__How to complete this task__
A verbatim copy of every record is needed.

__Records shown__
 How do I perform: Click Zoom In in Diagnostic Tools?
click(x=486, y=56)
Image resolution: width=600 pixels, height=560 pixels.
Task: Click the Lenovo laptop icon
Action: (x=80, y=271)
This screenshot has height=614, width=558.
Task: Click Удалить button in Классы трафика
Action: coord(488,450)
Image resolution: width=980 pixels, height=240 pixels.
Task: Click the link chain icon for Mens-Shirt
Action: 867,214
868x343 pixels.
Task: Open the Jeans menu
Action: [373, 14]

__Final answer__
 How do I perform: Click Zoom In in Diagnostic Tools?
click(x=486, y=56)
Image resolution: width=600 pixels, height=560 pixels.
Task: Click the Lenovo laptop icon
Action: (x=80, y=271)
This screenshot has height=614, width=558.
Task: Click Удалить button in Классы трафика
Action: coord(488,450)
Image resolution: width=980 pixels, height=240 pixels.
Task: Click the link chain icon for Mens-Shirt
Action: 867,214
868x343 pixels.
Task: Open the Jeans menu
Action: [373, 14]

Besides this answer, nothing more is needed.